** EXERCISE REQUIREMENTS **
Answer with a single number: the count of lines below that hold "screenshot".

** INPUT **
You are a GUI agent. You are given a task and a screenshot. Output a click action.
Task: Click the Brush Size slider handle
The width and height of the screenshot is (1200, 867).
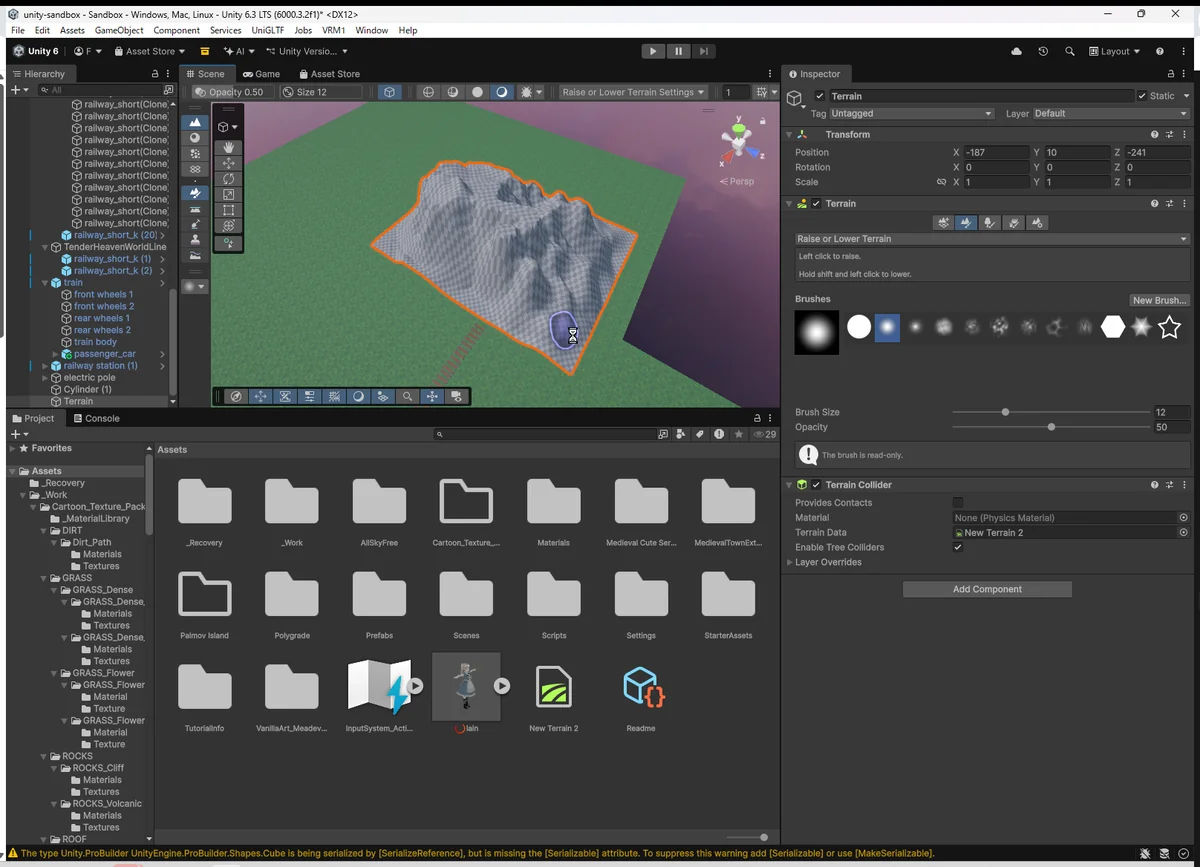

==

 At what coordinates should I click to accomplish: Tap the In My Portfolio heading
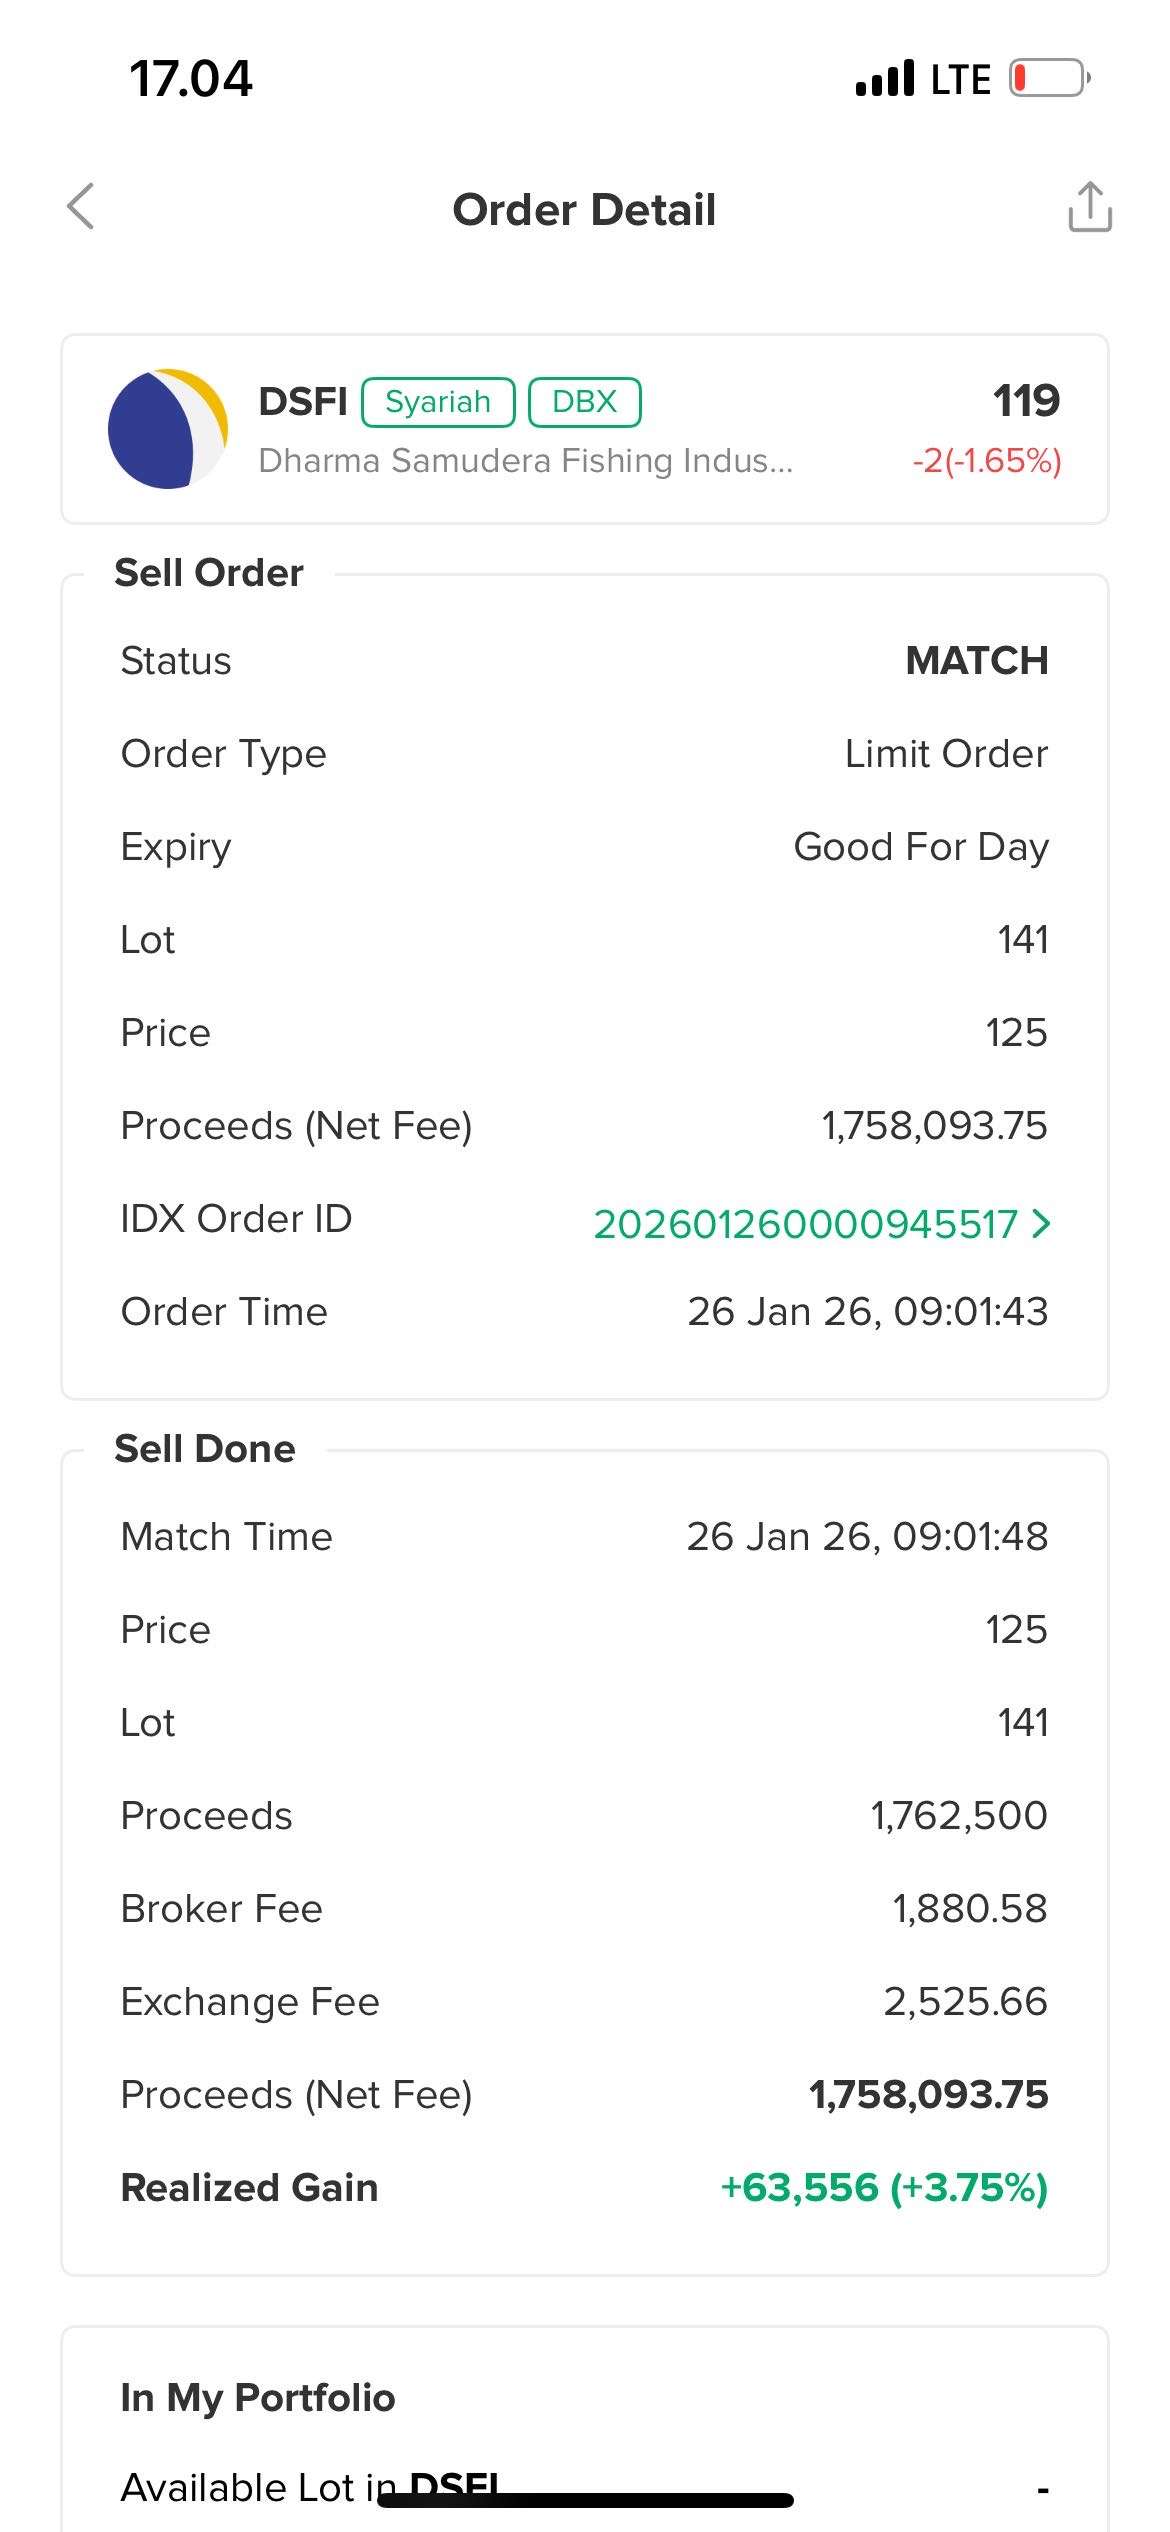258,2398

* * *

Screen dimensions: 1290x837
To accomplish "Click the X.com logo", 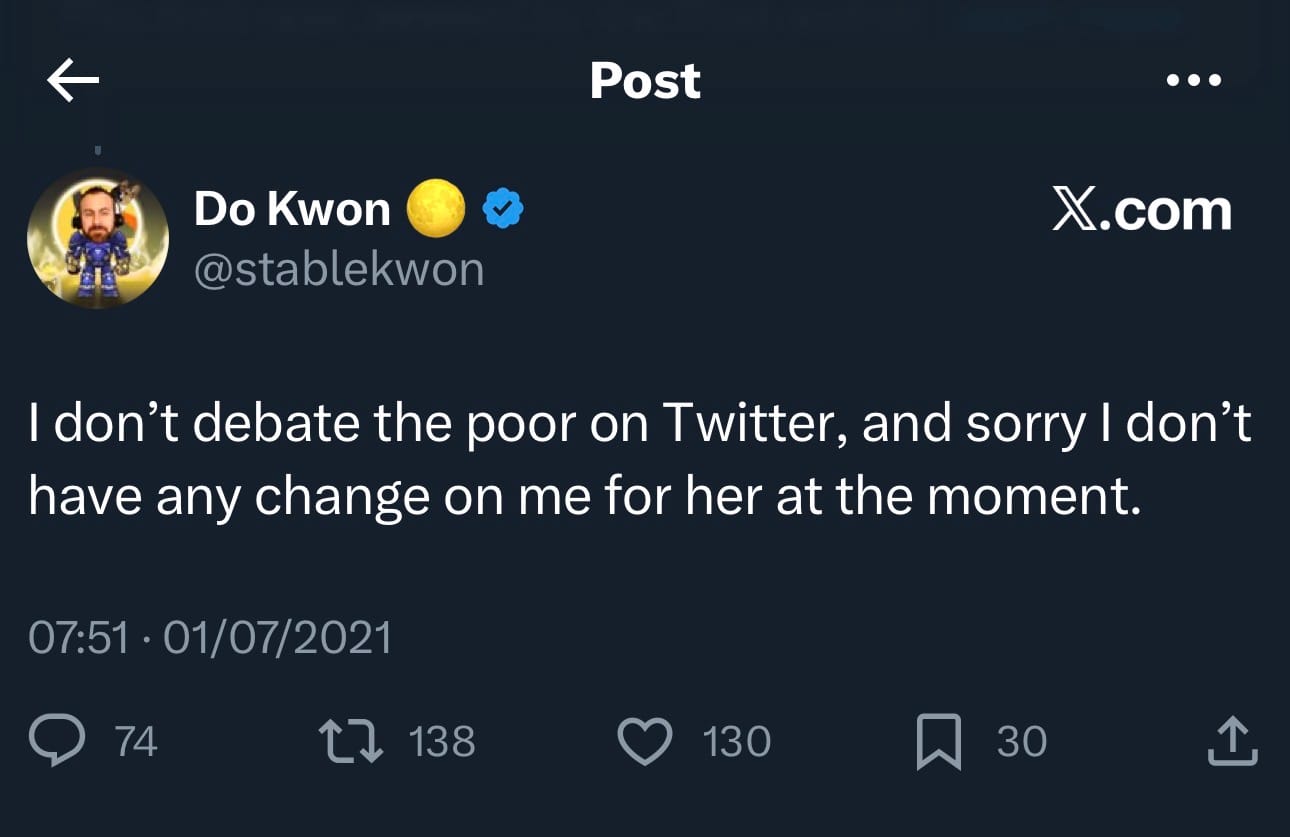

** REPLY **
2